Should we expect to see a generally expensive gross margin trend through the remainder of the year?.
I think you should continue to think of the gross margins as we’ve talked about in the 55% to 57% on an overall basis. The service margins for the quarter were slightly lower given some of the investments that we made in the European community as well as some higher warranty costs on our first year new products.
But I think you’ll continue to see that in that range, Patrick..
Great. Thank you. Good luck..
Thanks, Patrick..
We’ll take the next question from Mark Jordan with Noble Financial. Please go ahead..
Good morning, gentlemen. A question on the account manager numbers. You’ve only grown on a net basis one rep in the first six months of the year. I’m curious as to what your overall plans are with regards to sales rep growth for the year? And by the way congratulations on the significant improvement productivity results..
Thanks, Mark. Yes, so I think what you would expect to see is we always target sort of the mid-teens growth rate on the account manager basis for the year. We’d have to get pretty aggressive in the second half to have mid-teens for the full year.
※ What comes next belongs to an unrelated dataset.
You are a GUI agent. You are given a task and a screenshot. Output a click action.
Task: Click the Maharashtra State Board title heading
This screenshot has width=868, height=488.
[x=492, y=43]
But I think when you look at how we’re adding account managers right now, the people that are coming on board we clearly anticipate adding value in the tail end of second quarter and predominately third and fourth quarters of next year. So you will see account manager increases for sure. It’s mostly in preparation for 2015 volume at this point..
Okay. On the R&D front, there was a significant sequential increase.
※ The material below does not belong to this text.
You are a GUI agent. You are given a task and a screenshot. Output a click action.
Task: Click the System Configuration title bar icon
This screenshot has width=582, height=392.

What percent of your R&D dollars is contracted out? And where do you see the absolute dollar spend going in the third and fourth quarters relative to the second?.
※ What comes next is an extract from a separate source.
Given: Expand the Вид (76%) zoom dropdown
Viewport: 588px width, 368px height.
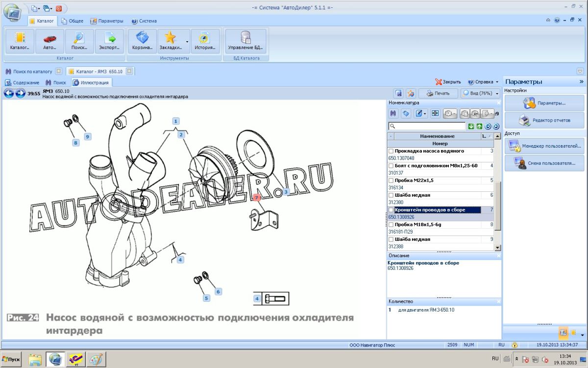Looking at the screenshot, I should point(497,93).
So let me take the second question. Then Jay, you can talk about contracting out. I think from an absolute perspective dollar-wise, you should think about R&D in the second half as slightly higher from the first half. As we’ve communicated we’re really investing in this in 2014.
Given our seasonality as a percentage of revenue, you should think about it as fairly flat to where you’re seeing it in Q2. Obviously it’s a little bit higher potentially in Q3 which is slightly lower in Q4..
Relative to the percent that’s contracted out, I don’t think we’ve ever disclosed the exact percentage. I would tell you that it’s relatively small. It’s not immaterial which would not be a surprise either.
Our strategy continues to be that we want to own the bulk of the extra piece where it makes sense than what we tend to contract out is really unique, specifics are one-off developments where it does not make sense to maintain one or two or three heads in a particular functional area for a short time period.
So it’s things where we know and it’s eight months worth of work that doesn’t make sense for us to own that personally as we won’t need that to be done again for two more years and we’re not going to have them sitting around just for the sake of having that expertise.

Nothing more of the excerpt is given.